I was delighted to find that this “life in books” is, in fact, written with warmth and humour, giving an idea of the huge part played in his life by literature of every sort.
Memories of his early years on the leafy fringes of outer London are sparked by his mother’s copy of R.M. Ballantyne’s The Dog Crusoe, a school prize which, he admits, was “an odd choice for an 11-year-old girl”, and we are shown glimpses of larger-than-life relatives like Uncle Eddie, whose turn as Father Christmas causes much puzzlement to the young Carey.
These gentle reminiscences are enlivened by the presence of his brother, Bill, whose disability is a looming presence in the household and results in the family leading a somewhat enclosed existence, so much so that John could derive genuine excitement from an invitation to put his hand into an ice-making compartment to “feel the chill”.
Grammar school had a deep and lasting effect, and Carey is frequently vociferous in his condemnation of those responsible for the demise of selective state education. He clearly flourished there and from it gained the confidence to survive National Service in Egypt as an officer.
It was on completing his time in the military that he began his long association with Oxford and, as the book’s subtitle suggests, it was one of the most rewarding relationships of his life.

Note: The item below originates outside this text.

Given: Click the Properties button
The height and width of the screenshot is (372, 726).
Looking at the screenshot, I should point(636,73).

I found this to be the most enjoyable section of the book, as Oxford in the 1950s appears as a sort of time capsule, its archaic practices and eccentric professors sealed in a world of mists and spires, crumpets and poetry.

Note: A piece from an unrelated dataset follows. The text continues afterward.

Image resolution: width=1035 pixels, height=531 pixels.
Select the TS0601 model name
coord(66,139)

We meet characters like J.B. Leishmann, “tall and gaunt, with a thatch of grizzled hair and the profile of an angry hawk”, Tolkien, whose one lecture endured by Carey was “mostly inaudible”, and Professor H.W. Garrod, who loved games and quizzes and who encouraged students to help de-flea his dog.

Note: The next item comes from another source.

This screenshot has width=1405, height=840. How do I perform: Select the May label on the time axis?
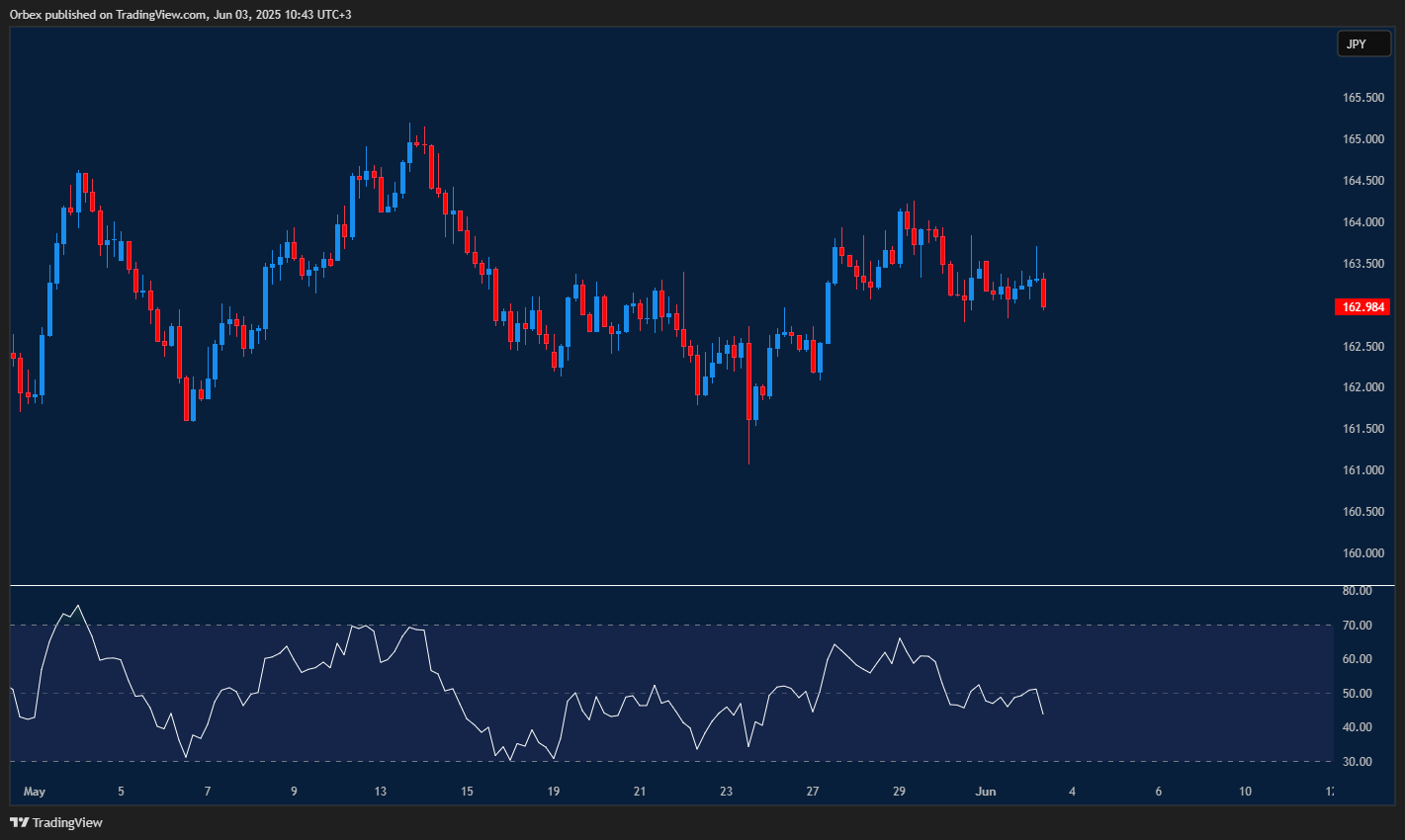[x=35, y=791]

Carey’s progress from undergraduate to research student, then on to Fellow and Professor is described engagingly, and at each point in his narrative he is keen to show how his reading affected his life, and vice versa.
Even recollections of the birth of his first child prompt the remark that he was reading Agatha Christie in the waiting room.
He has a deep, genuine love of language and literature and has clearly spent most of his life passing it on to others.
He also relates his love of writing, from schooldays to his lengthy career as a book reviewer, producing pieces of wit and erudition which put this reviewer firmly in his place.
This is a delightful book, full of treasures, witty descriptions, self-deprecating accounts of personal achievements, and it is shot through with flashes of great warmth, such as his descriptions of his father.
With an index which runs from Enid Blyton to Sophocles there is something for everyone here and, in his enthusiastic promotion of reading at the end of the book, Carey provides the perfect summary of this wonderful autobiography: “Reading is vast, like the sea, but you can dip into it anywhere and be refreshed.”